Search code examples
rrasterpearson

R: Calculating Pearson correlation coefficient in each cell along time line


I have two sets of rasters, both with same x,y,z extent. I've made two stacks: stacka and stackb. I want to calculate the Pearson correlation coefficient (PCC) in each grid cell between two stacks along the time line. I've made a simpler example (forgive me with the dumb way of creating rasters)

a1<-c(1,1,1,1,1,1,1,1,NA)
a2<-c(2,2,2,2,1,2,2,NA,2)
a3<-c(3,3,3,3,3,2,NA,3,3)
b1<-c(2,2,2,2,2,2,2,2,2)
b2<-c(3,3,3,3,3,3,3,3,3)
b3<-c(4,4,4,4,4,4,4,4,4)
matrixa1<-matrix(a1,3,3)
matrixa2<-matrix(a2,3,3)
matrixa3<-matrix(a3,3,3)
matrixb1<-matrix(b1,3,3)
matrixb2<-matrix(b2,3,3)
matrixb3<-matrix(b3,3,3)
rastera1<-raster(matrixa1)
rastera2<-raster(matrixa2)
rastera3<-raster(matrixa3)
rasterb1<-raster(matrixb1)
rasterb2<-raster(matrixb2)
rasterb3<-raster(matrixb3)
stacka<-stack(rastera1,rastera2,rastera3)
stackb<-stack(rasterb1,rasterb2,rasterb3)

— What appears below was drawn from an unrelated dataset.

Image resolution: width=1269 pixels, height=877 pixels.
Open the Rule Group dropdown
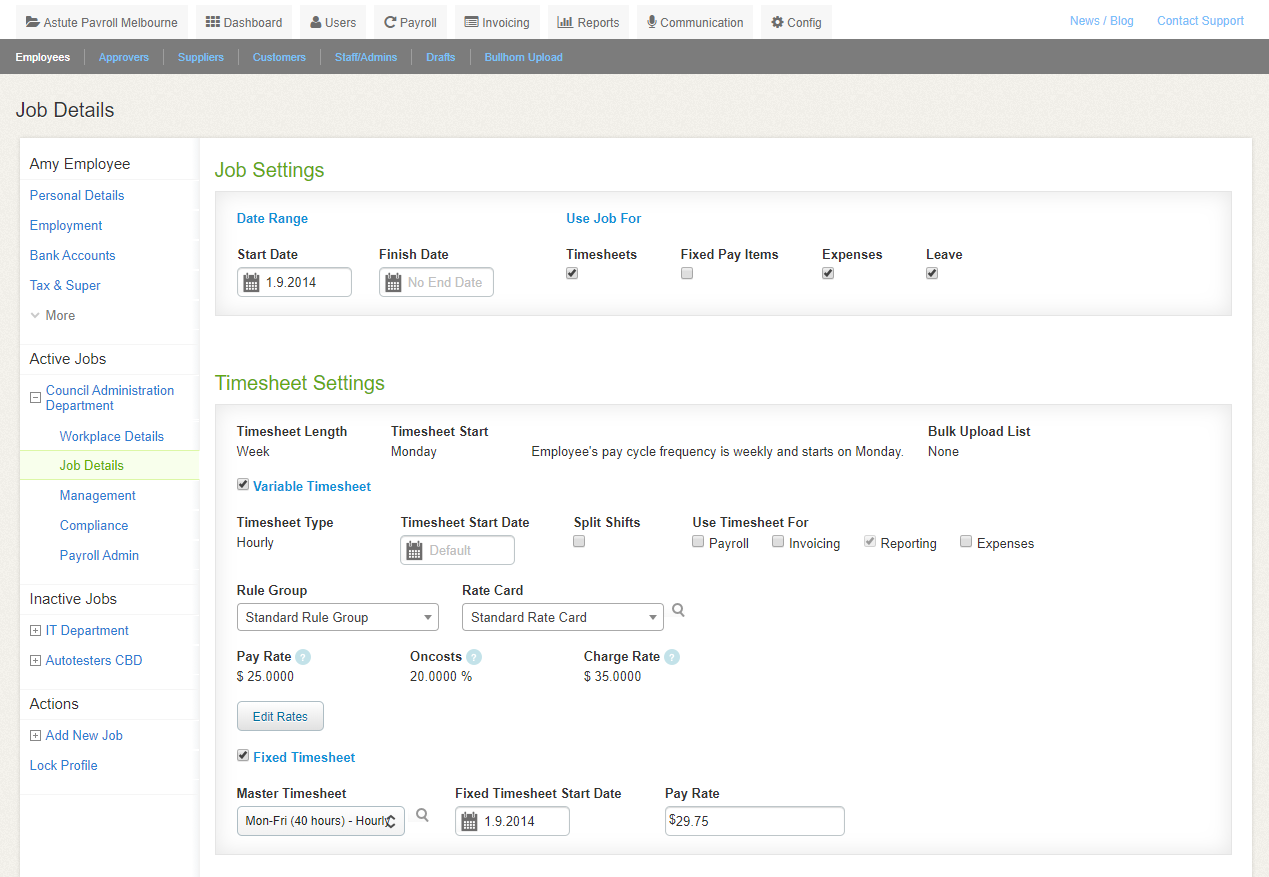(337, 618)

a_bar<-calc(stacka,mean,na.rm=TRUE)
b_bar<-calc(stackb,mean,na.rm=TRUE)
numerator<-setValues(rastera1,0)
denominator1<-numerator
denominator2<-numerator
for(i in 1:noflayers){
  numerator<-numerator+(stacka[[i]]-a_bar)*(stackb[[i]]-b_bar)
  denominator1<-denominator1+(stacka[[i]]-a_bar)^2
  denominator2<-denominator2+(stackb[[i]]-b_bar)^2
}
pearsoncoeff<-numerator/sqrt(denominator1*denominator2)

In the end I have a raster with each grid cell filled with PCC. The problem is, data a is intermittent, some grids are NA in some layers. So the end product has some blanks. My algorithm spits out "NA" when it encounters NA. I'd need some option like na.rm=TRUE in the calculation, so the output would calculate whatever months have values.

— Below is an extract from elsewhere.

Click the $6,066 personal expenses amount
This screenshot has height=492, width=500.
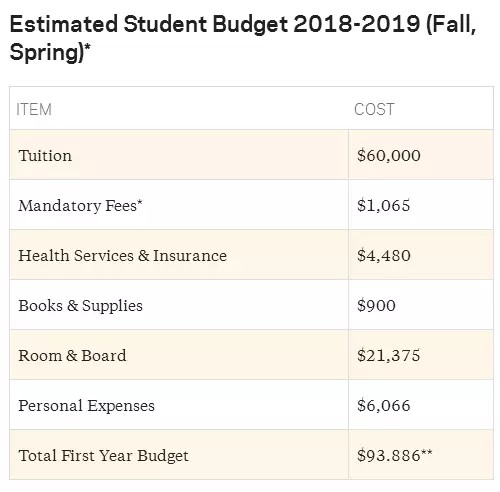[x=384, y=405]
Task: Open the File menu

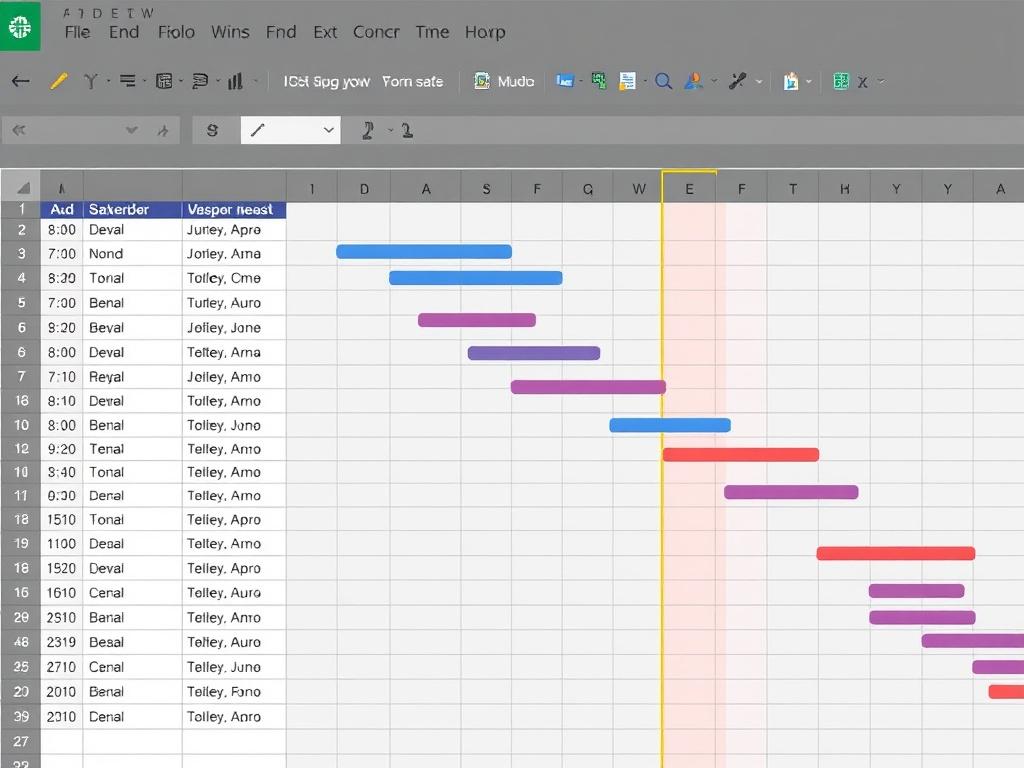Action: (78, 32)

The method I can think of is to use is.na(stacka[[nlayers]][nrows,ncols]==FALSE and find corresponding pair in stackb, but that's on cell basis,which'd take enormous amount of computer time.


Solution

  • I edited Paulo's recommended approach to deal with NAs in the computation and it seems to work fast on a bunch of tests, including the dataset above:

    stack.correlation <- function(stack1, stack2, cor.method){
      # output template
      cor.map <- raster(stack1)
      # combine stacks
      T12 <- stack(stack1,stack2)
      rnlayers=nlayers(T12)
      # the function takes a vector, partitions it in half, then correlates
      # the two sections, returning the correlation coefficient. 
      stack.sequence.cor <- function(myvec,na.rm=T){
        myvecT1<-myvec[1:(length(myvec)/2)]
        myvecT2<-myvec[(length(myvec)/2+1):length(myvec)]
        return(cor(myvecT1,myvecT2, method =  cor.method, use="complete.obs"))
      }
      # apply the function above to each cell and write the correlation
      # coefficient to the output template. 
      cor.map <- stackApply(T12, indices = rep(1, rnlayers), 
                            fun = stack.sequence.cor, na.rm = FALSE)
    
      return(cor.map)
    }
    cor_r=stack.correlation(stacka, stackb, "pearson")